=== Extract to read ===
I have a really busy function that I need to optimize the best way I can. This function is just a nested select statement that is requested several times a sec by a legacy application.
The indexes are in place but I've noticed that it is only used after the first execution of the function. I think that the problem is that Postgres creates a general execution plan because of a parameter that it is highly exclusive in the majority of the cases, but it can be not as good sometimes.
When I test with EXPLAIN ANALYZE
after the first execution, the query runs really fast but the app sessions call the function only once and then are terminated. I need that the first execution use the actual optimized plan. Anyone can help?
We tried messing around with the connector driver that manage the connection pooling to issue a DISCARD TEMP
instead of DISCARD ALL
, so it could keep the cached plan of the sessions and the performance went through the roof, but I don't want to do that in a production environment.
We are on a Postgres 9.4 running on CentOS 6. I've tried running as a SQL function but it didn't help, it was actually faster as a plpgsql func. Here is the function code:
CREATE OR REPLACE FUNCTION public.ap_keepalive_geteqpid_veiid(
IN tcbserie bigint,
IN protocolo integer)
=== Given material ===
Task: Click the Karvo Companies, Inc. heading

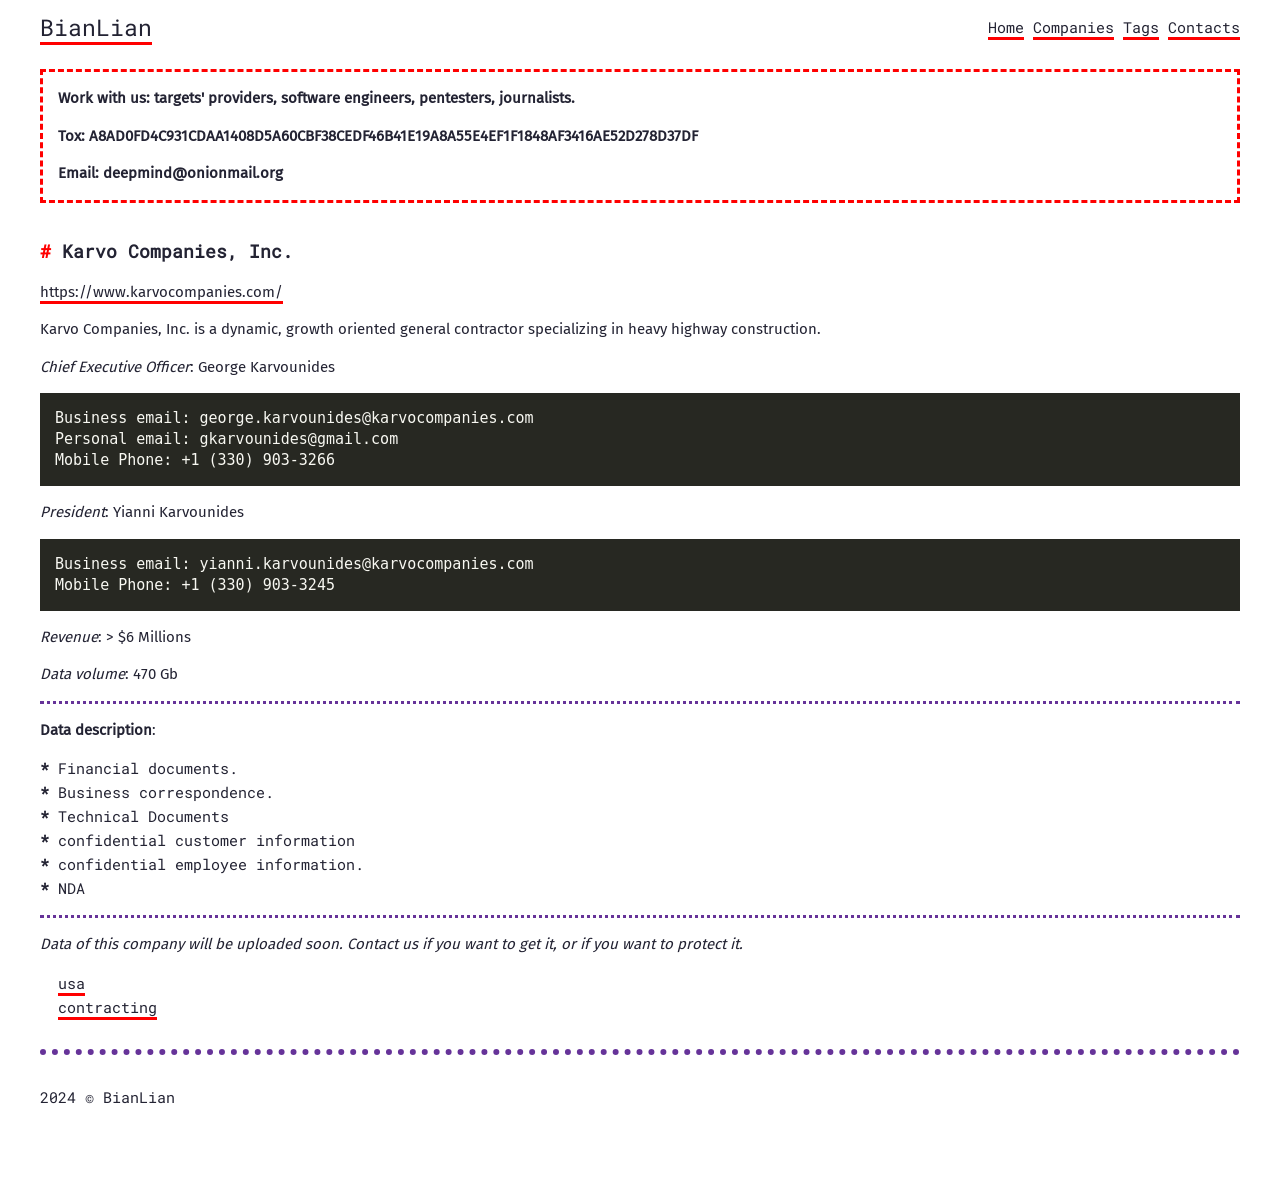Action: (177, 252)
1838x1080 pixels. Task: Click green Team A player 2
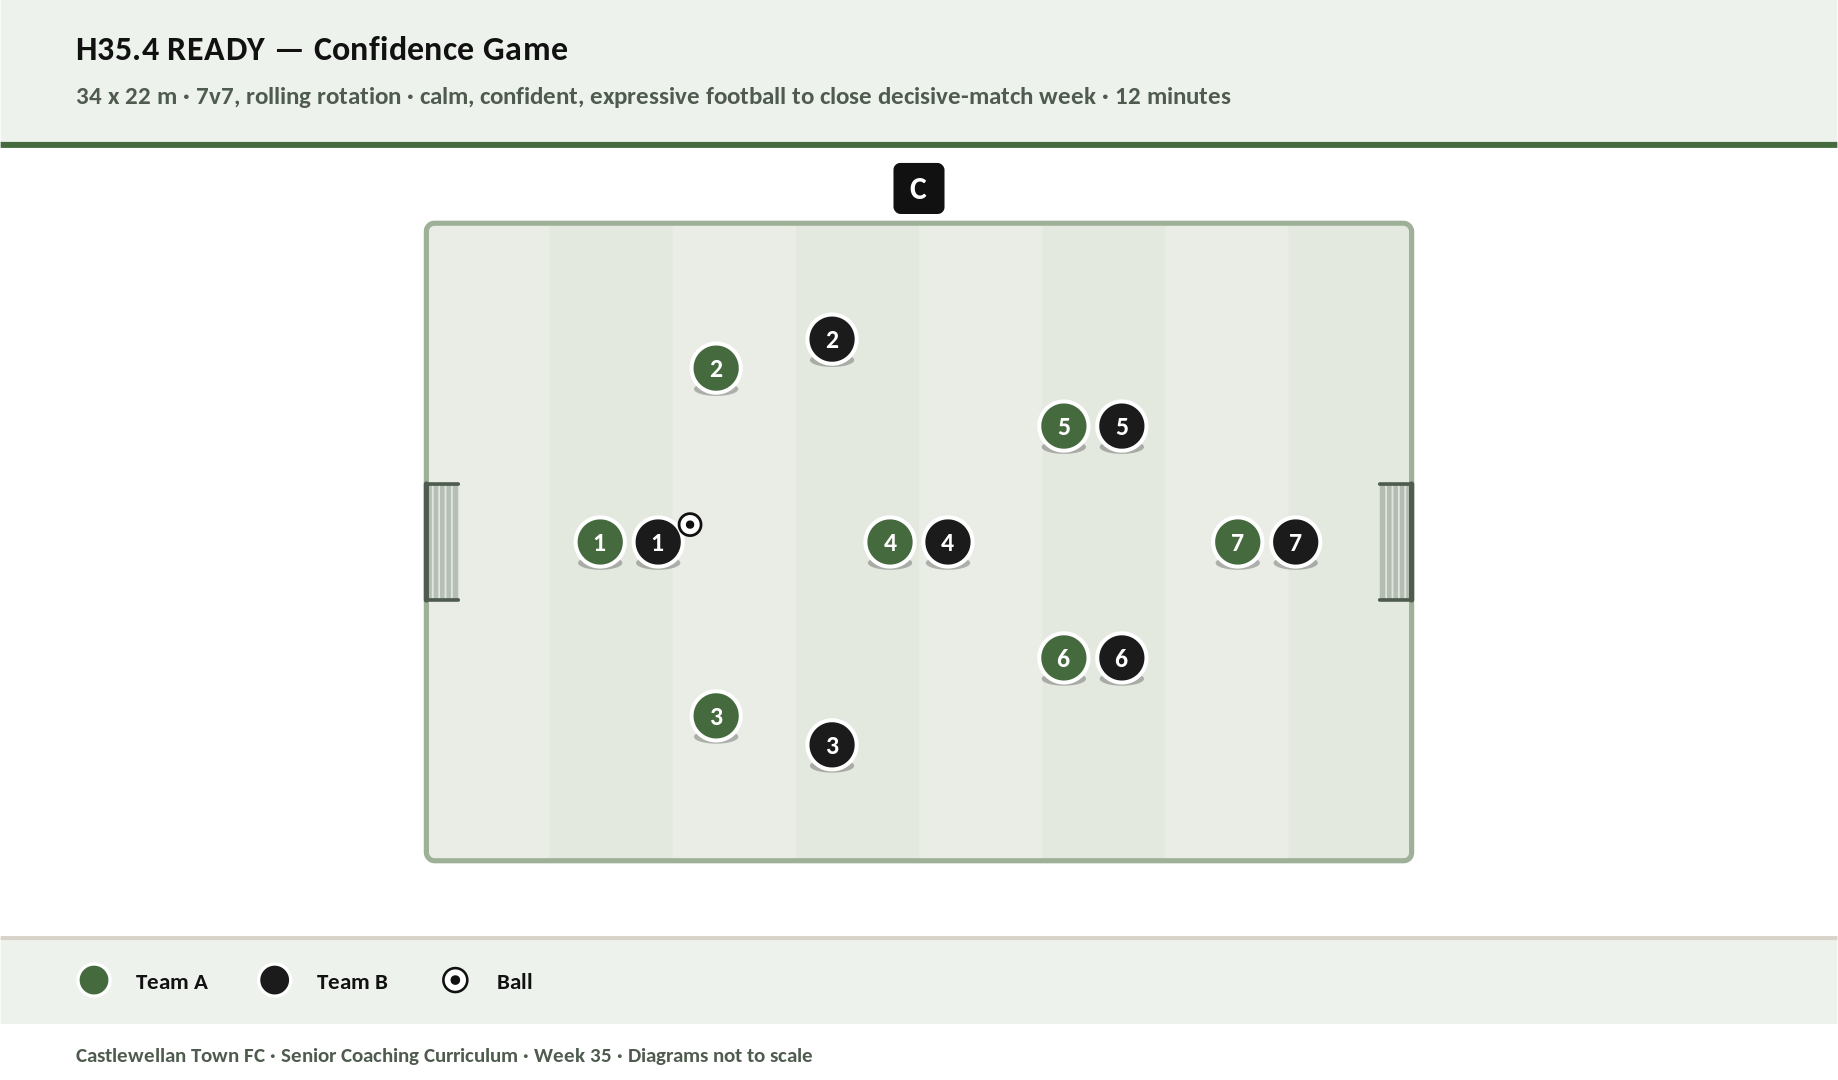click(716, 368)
===
### What to do
Transcribe the forum post about the slow Postgres function between "The indexes are" and "as good sometimes.", inclusive. You won't need the lines above.

### Reply
The indexes are in place but I've noticed that it is only used after the first execution of the function. I think that the problem is that Postgres creates a general execution plan because of a parameter that it is highly exclusive in the majority of the cases, but it can be not as good sometimes.